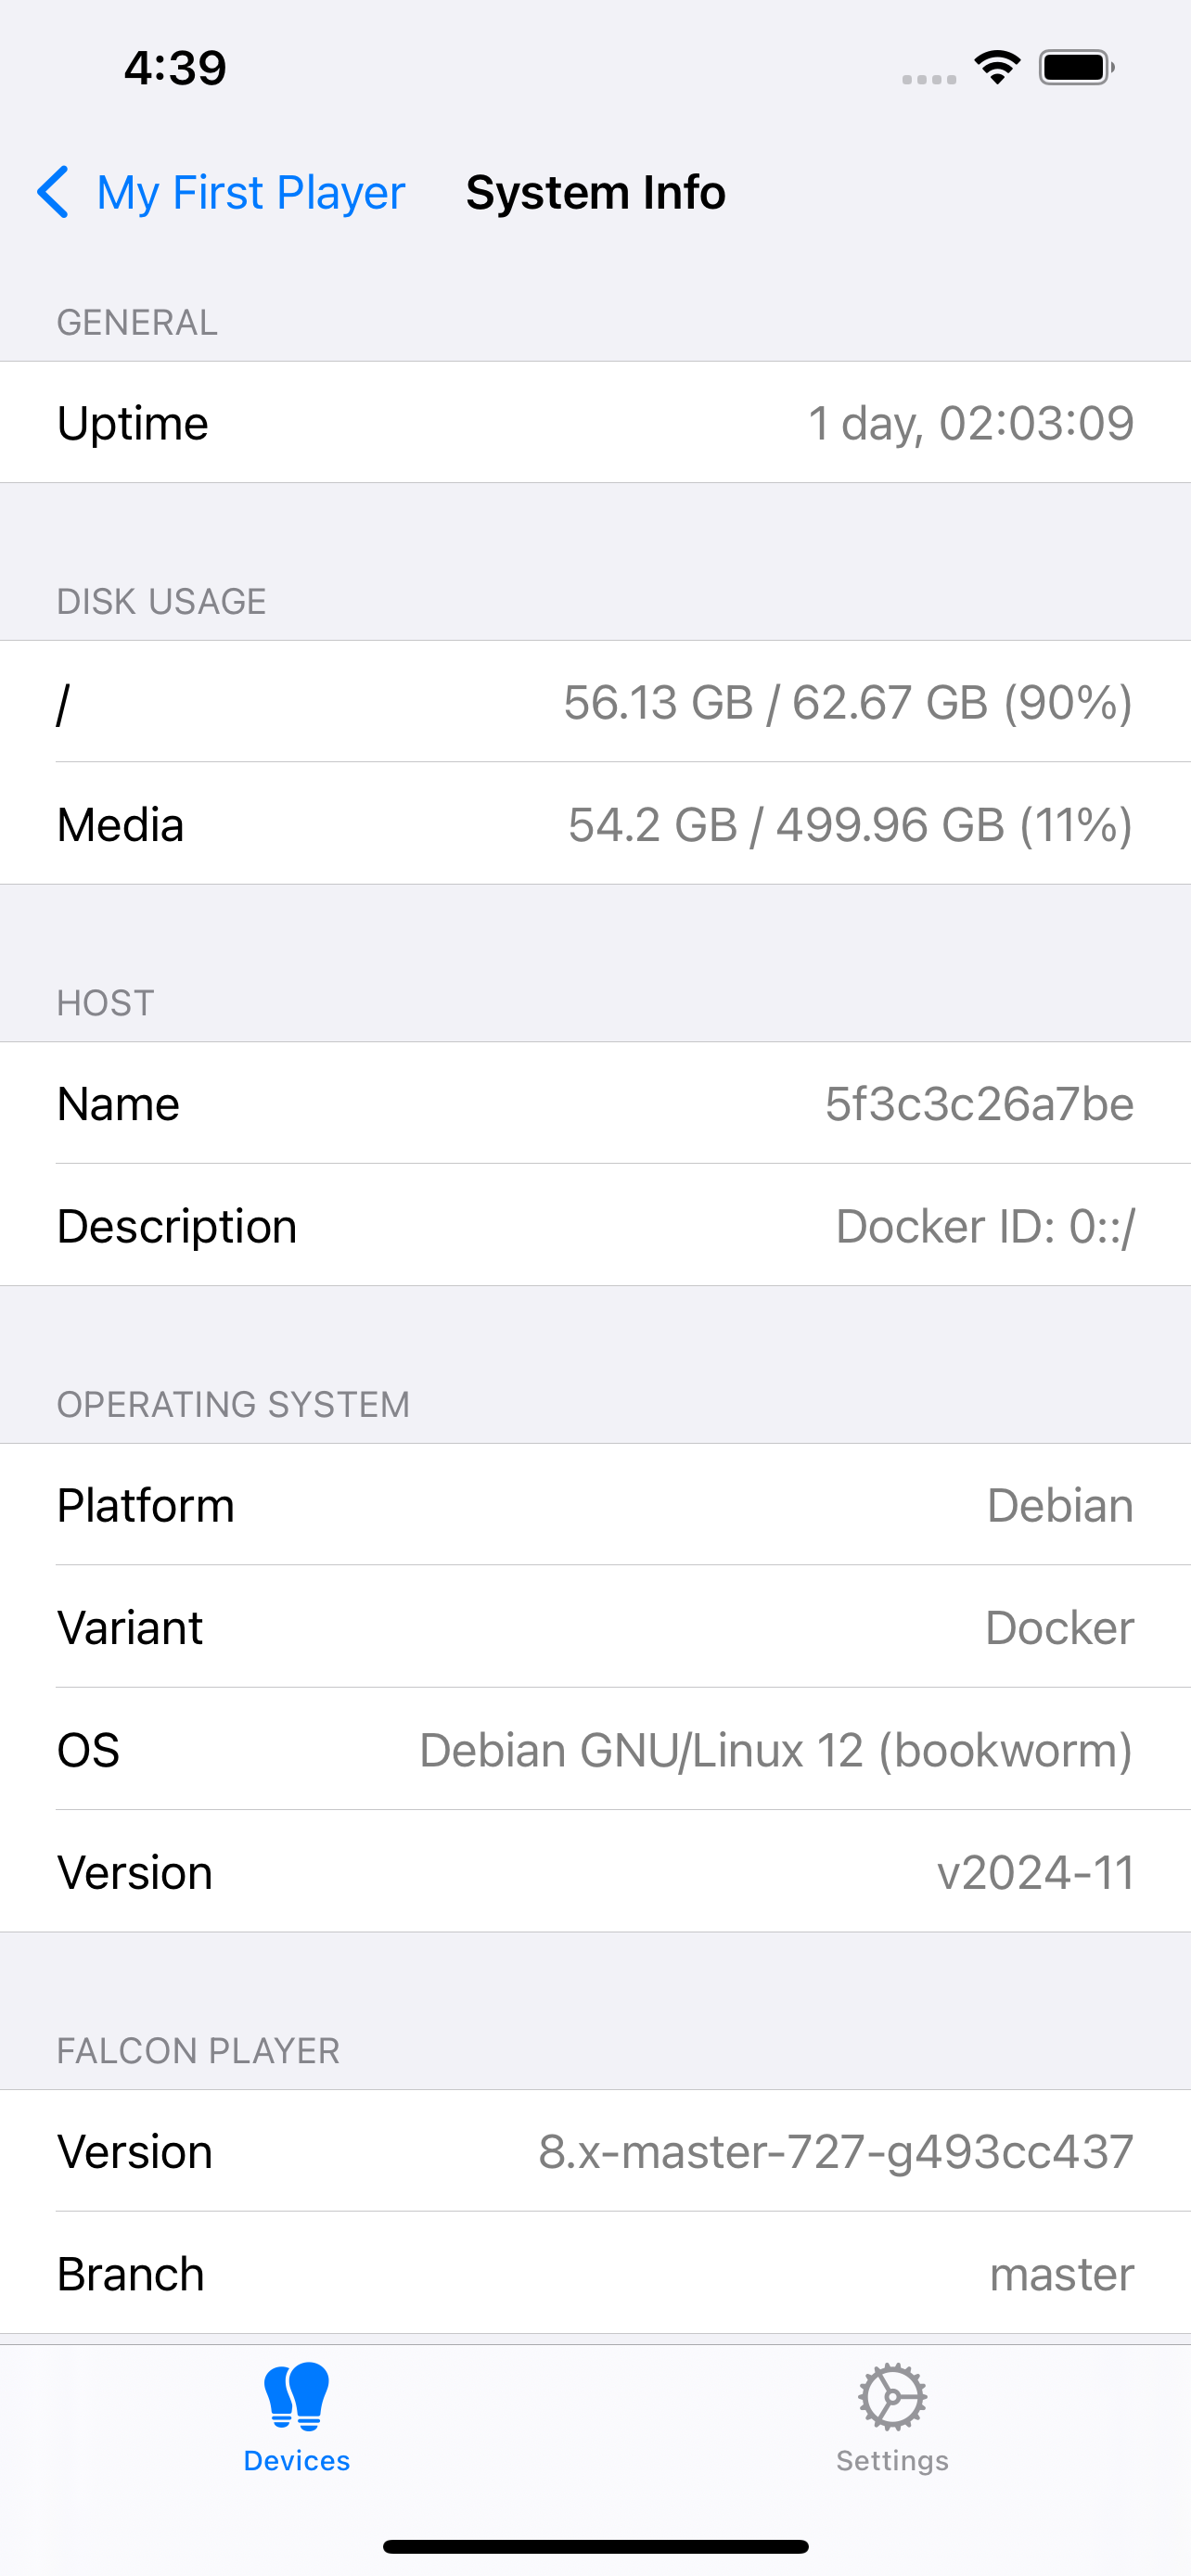Select the host Name row
This screenshot has width=1191, height=2576.
595,1103
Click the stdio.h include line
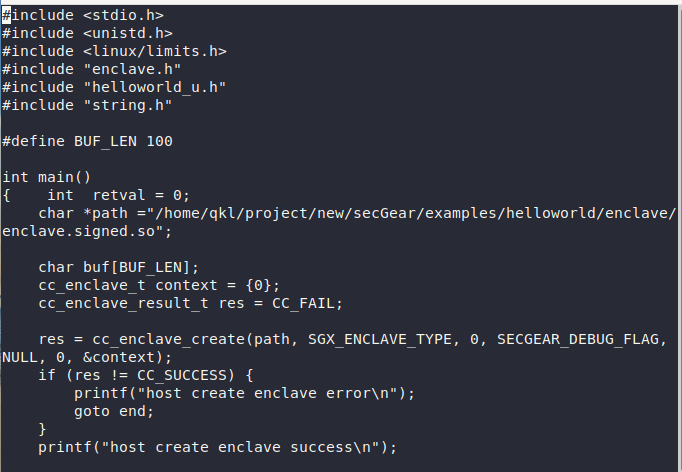This screenshot has height=472, width=682. [x=82, y=16]
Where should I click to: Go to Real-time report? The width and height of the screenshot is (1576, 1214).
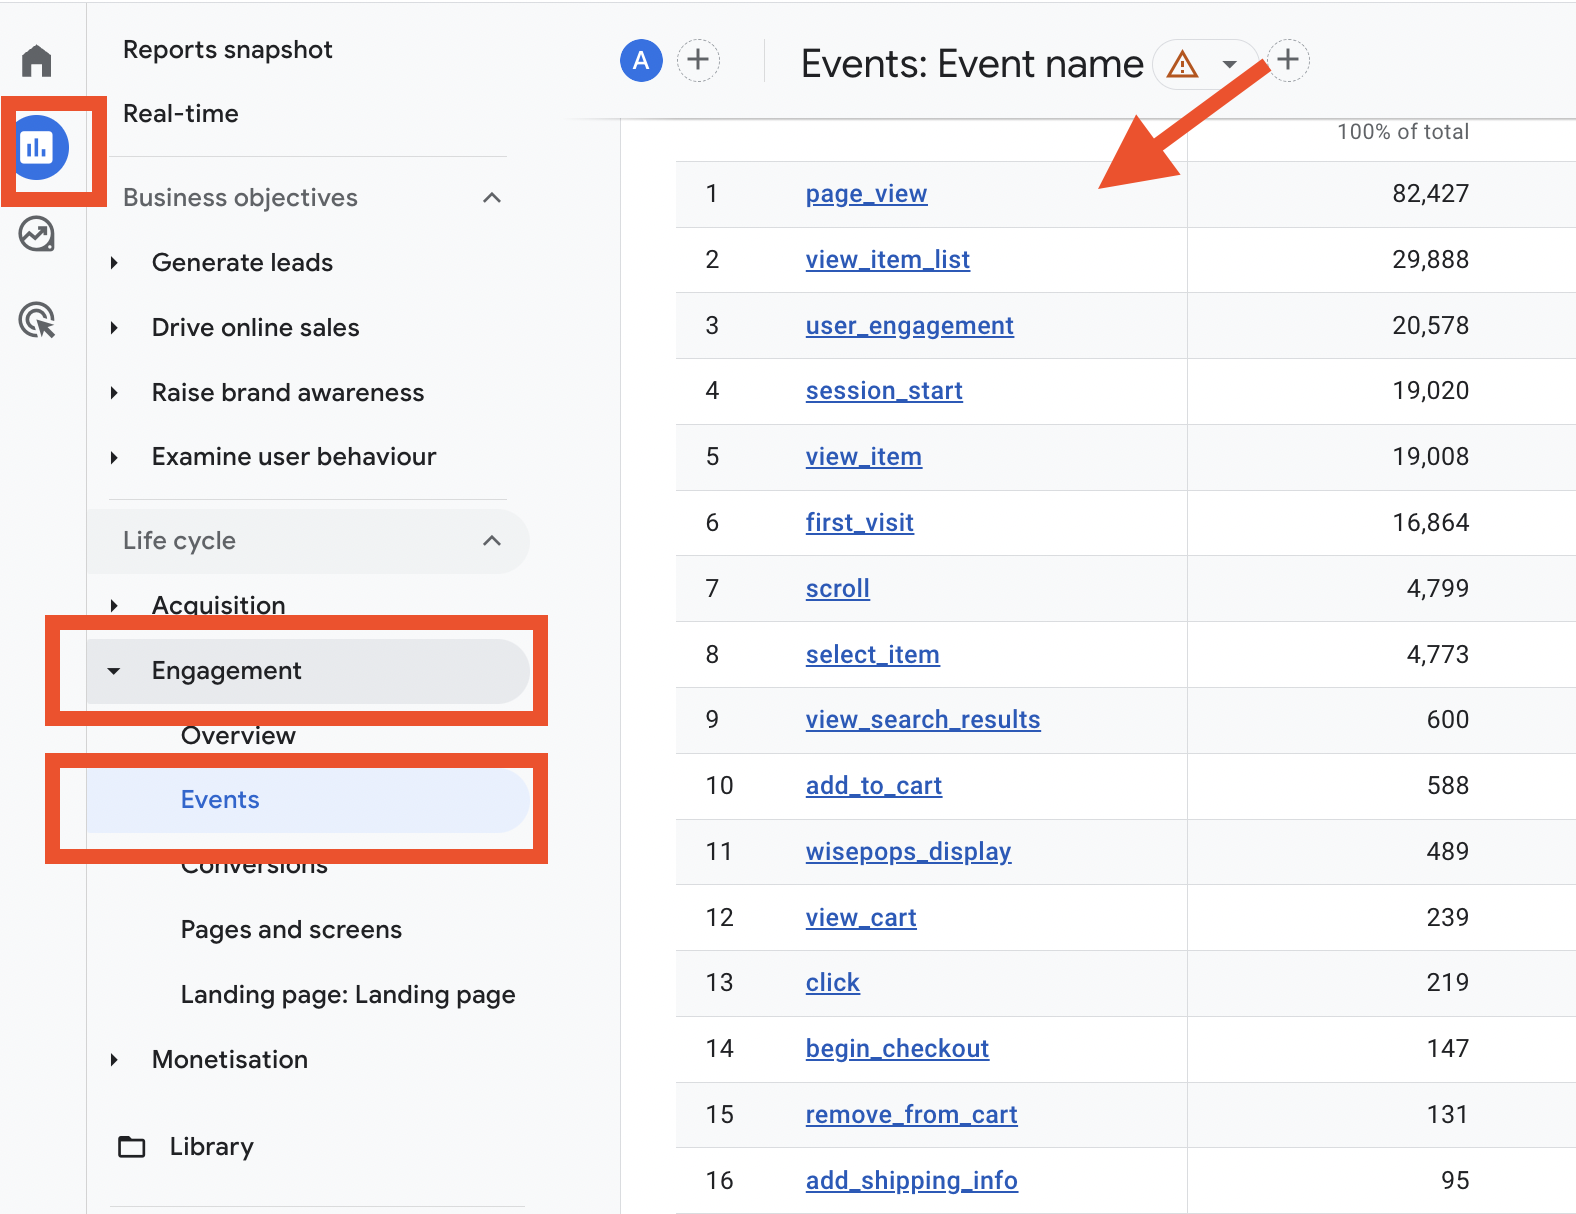(180, 114)
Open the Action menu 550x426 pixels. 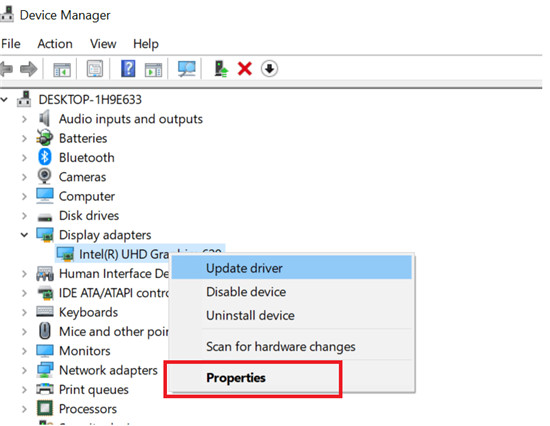point(55,44)
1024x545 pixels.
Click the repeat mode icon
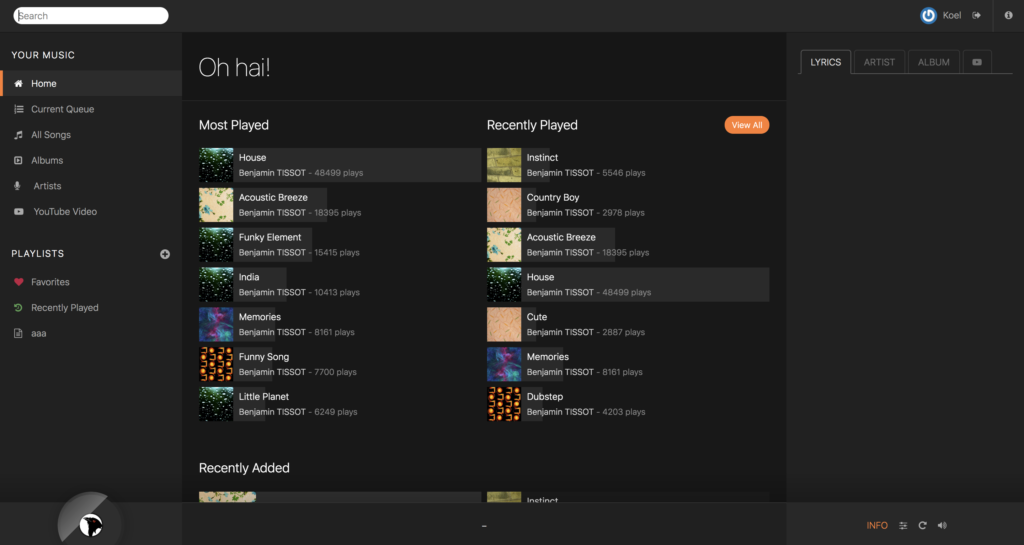coord(923,525)
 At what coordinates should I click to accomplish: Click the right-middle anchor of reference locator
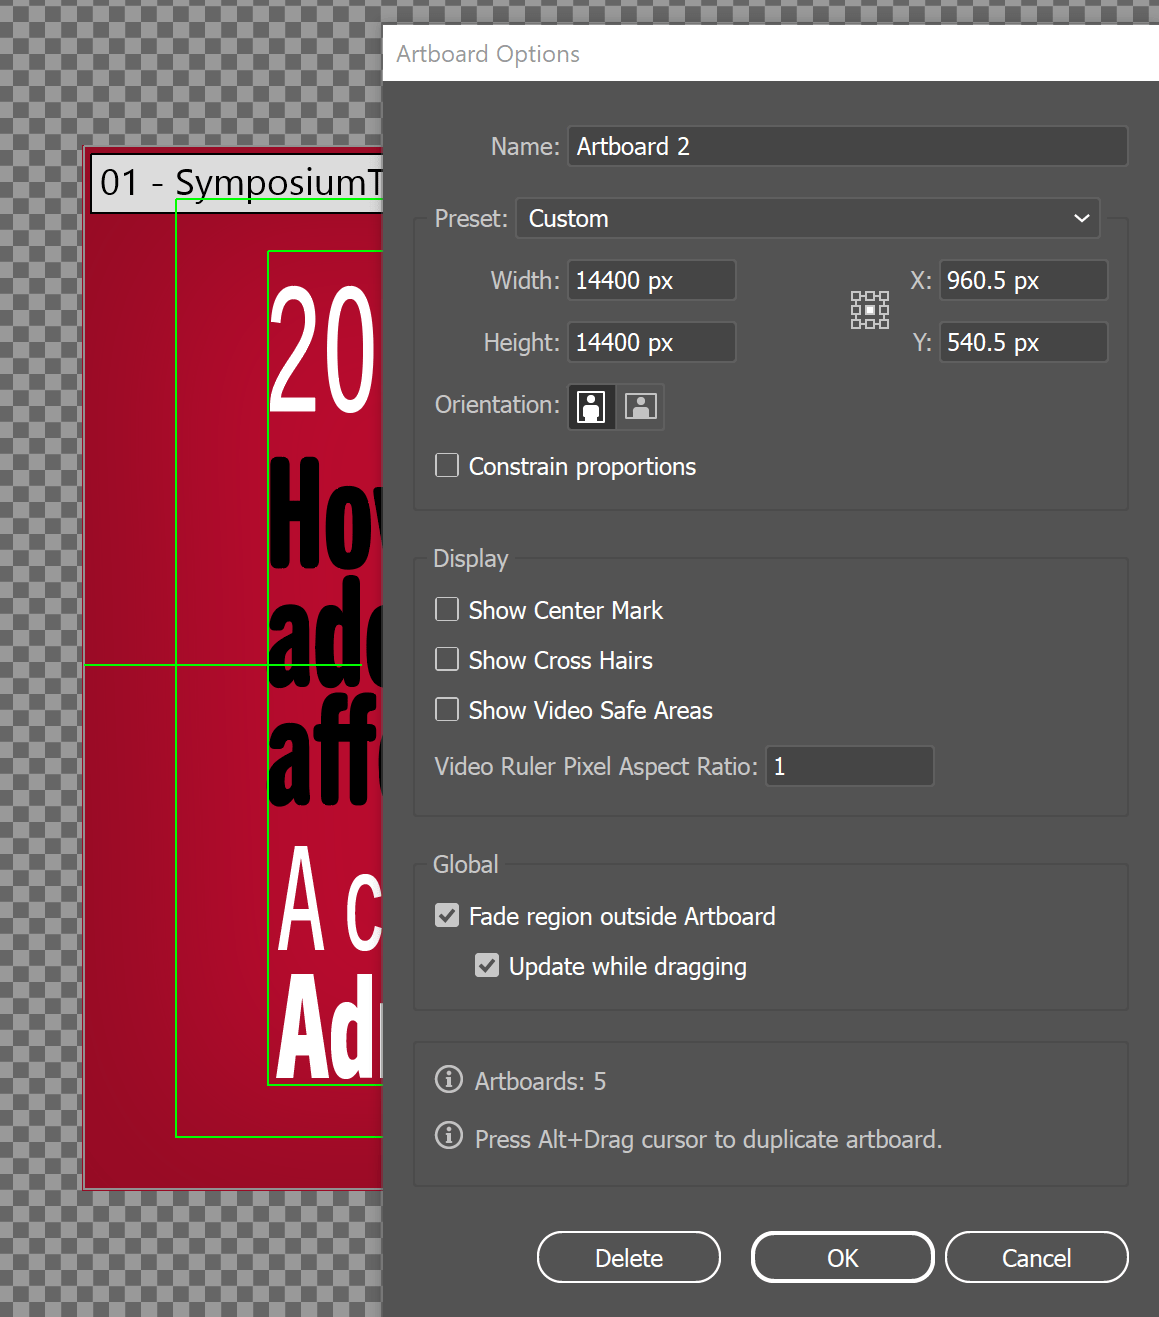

========

◆ WHAT IS EXPECTED: Write out exactly, with no pictures, each line from the one containing "1024x545 pixels." through the last line of the listing above, both included.

◆ ANSWER FOR THIS EXERCISE:
1024x545 pixels.
Click the repeat mode icon
coord(923,525)
 At what coordinates should I click to accomplish: Click the right-middle anchor of reference locator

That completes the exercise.